_Exercise description_
Leaving the pictures aside, transcribe the data below exactly.

═══ Available records

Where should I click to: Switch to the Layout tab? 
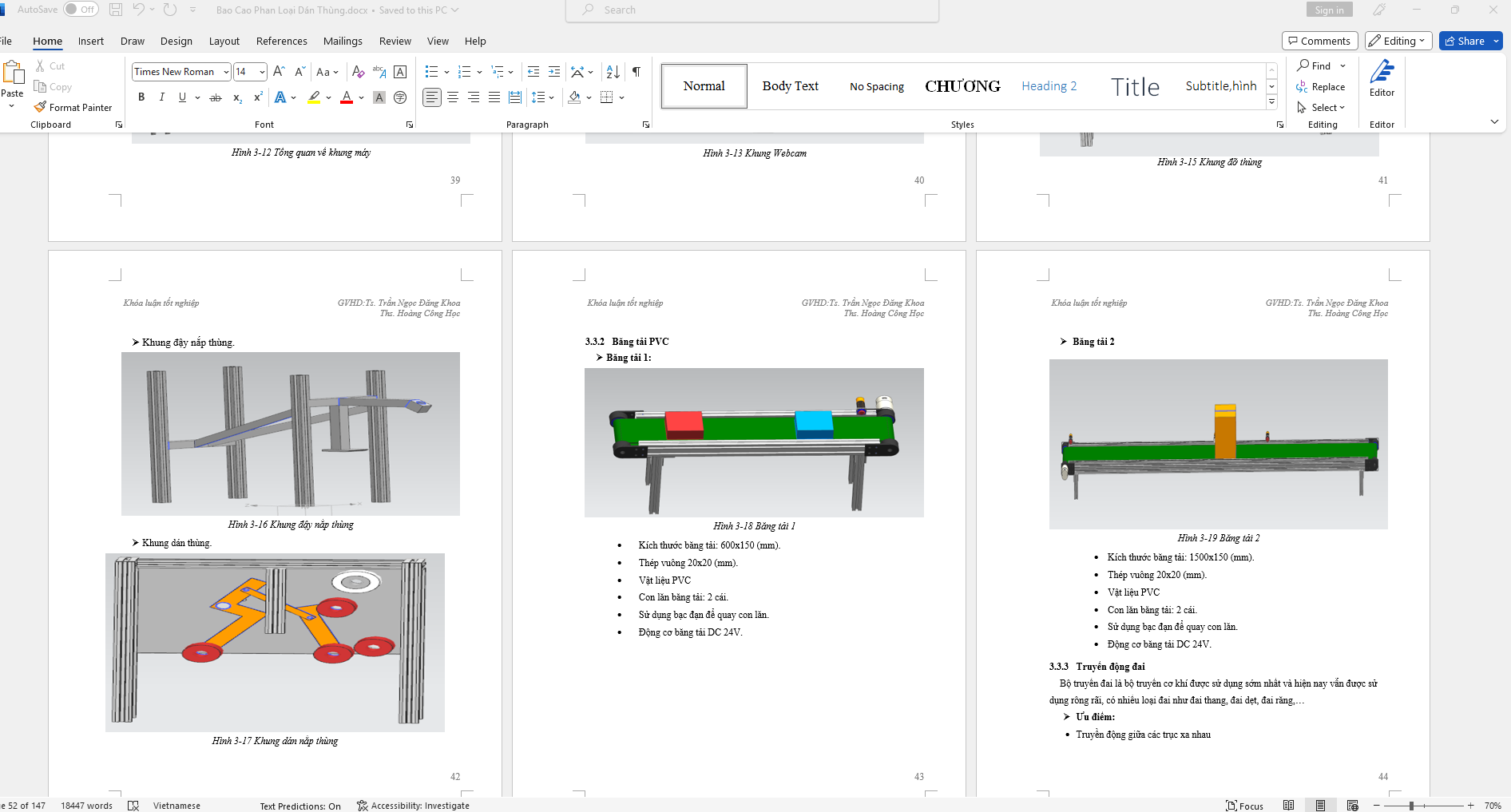[x=224, y=41]
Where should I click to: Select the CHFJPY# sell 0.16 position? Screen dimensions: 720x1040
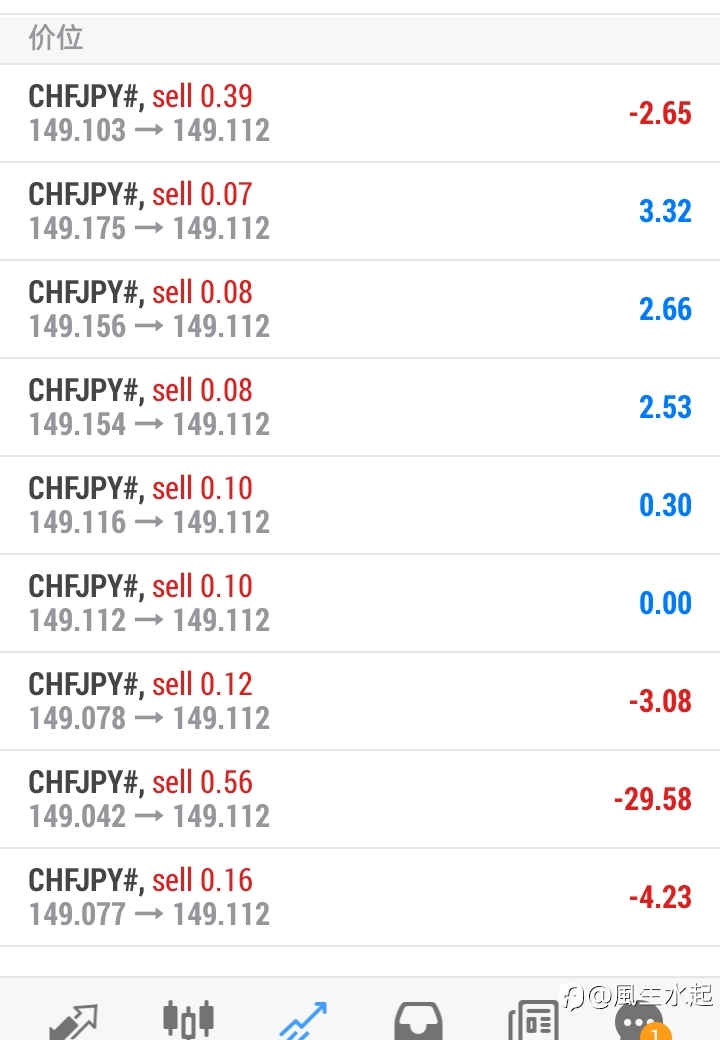tap(360, 897)
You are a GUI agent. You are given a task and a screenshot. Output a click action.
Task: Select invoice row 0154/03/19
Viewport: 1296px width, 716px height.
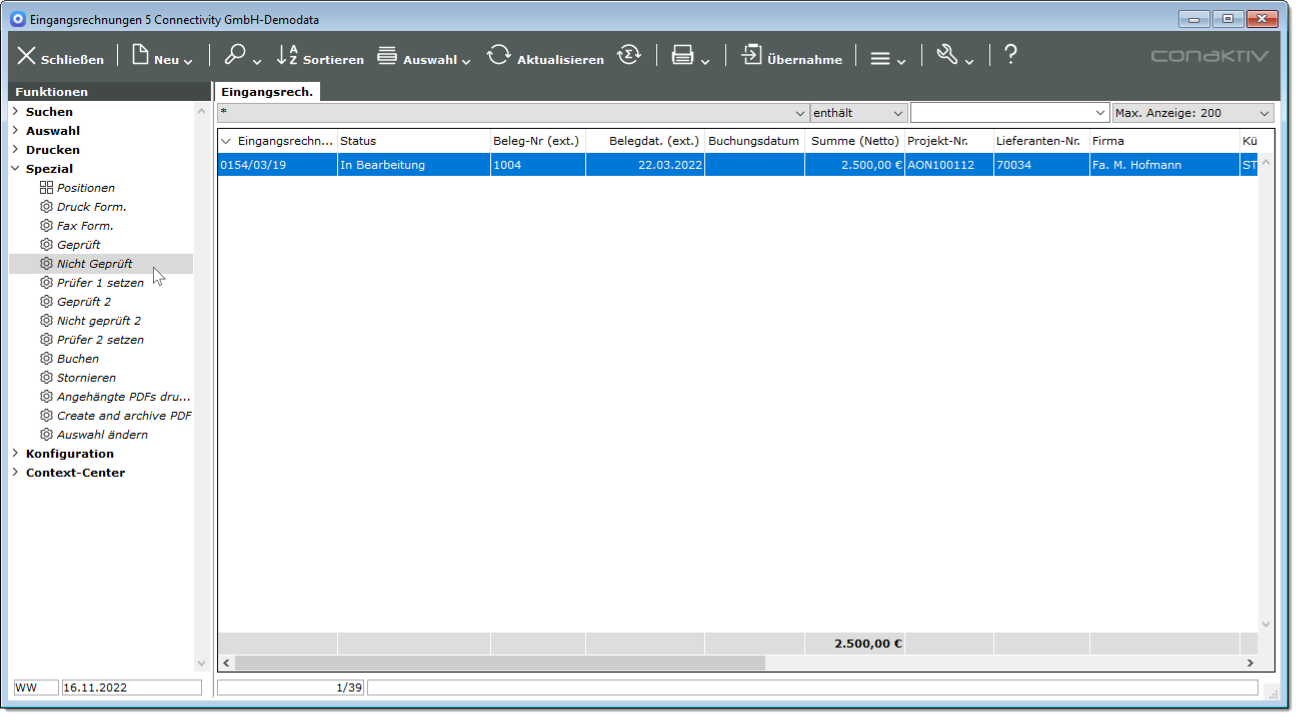[x=276, y=165]
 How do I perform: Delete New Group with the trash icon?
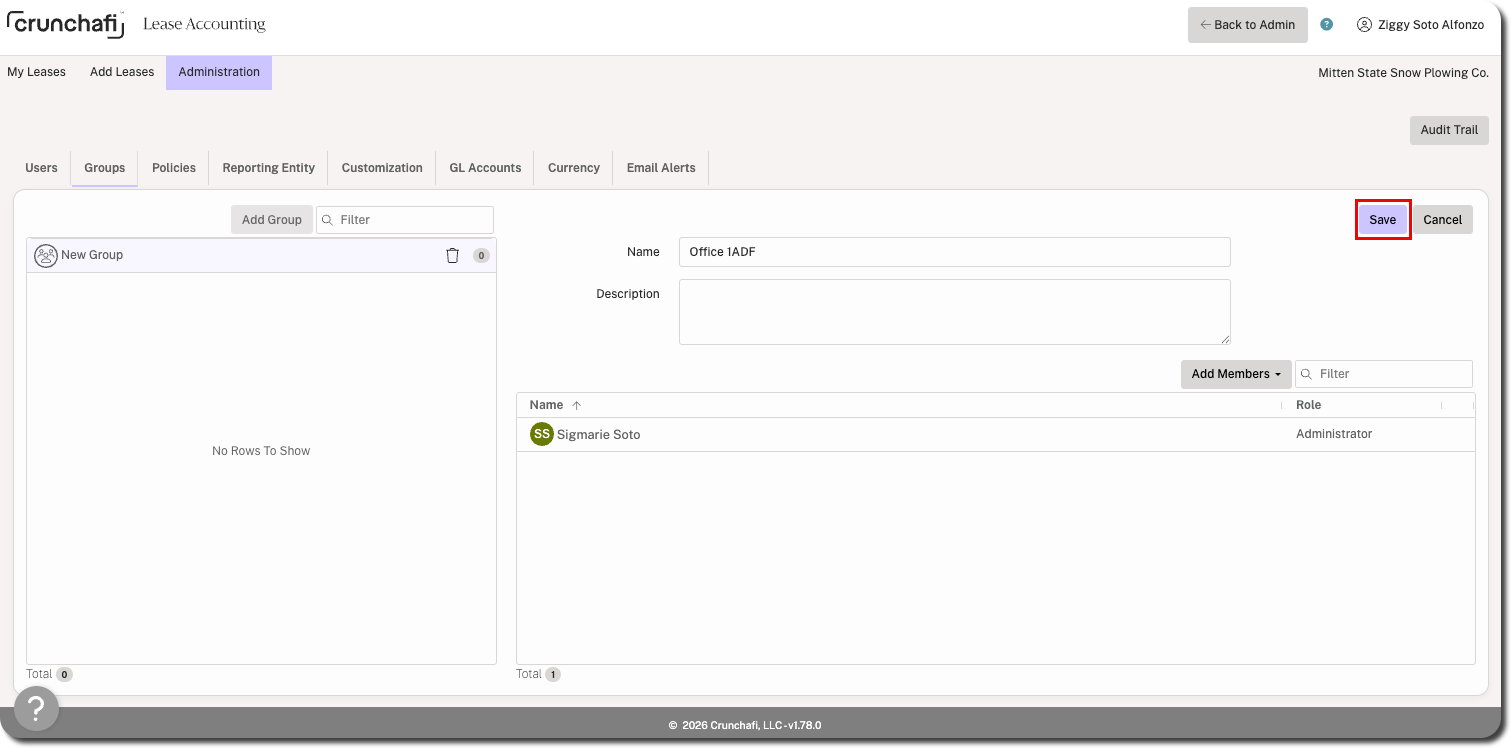point(452,255)
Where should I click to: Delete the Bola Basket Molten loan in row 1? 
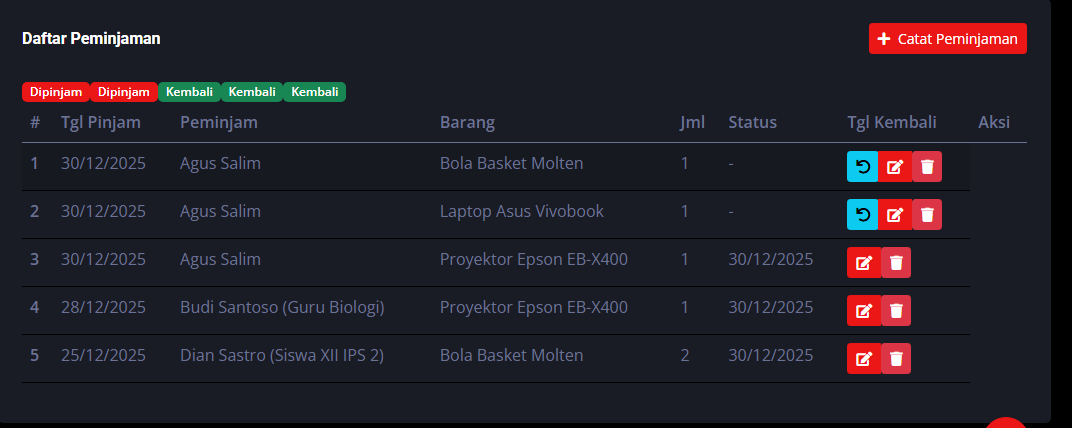927,166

══════

_Solution_
Where should I click to: Switch to the Layout tab? 
[x=224, y=41]
Where should I click to: Select the CHFJPY# sell 0.16 position? Screen dimensions: 720x1040
tap(360, 897)
You are a GUI agent. You are given a task and a screenshot. Output a click action.
Task: Select invoice row 0154/03/19
Viewport: 1296px width, 716px height.
[x=276, y=165]
 How do I perform: Delete New Group with the trash icon?
point(452,255)
Where should I click to: Delete the Bola Basket Molten loan in row 1? 
927,166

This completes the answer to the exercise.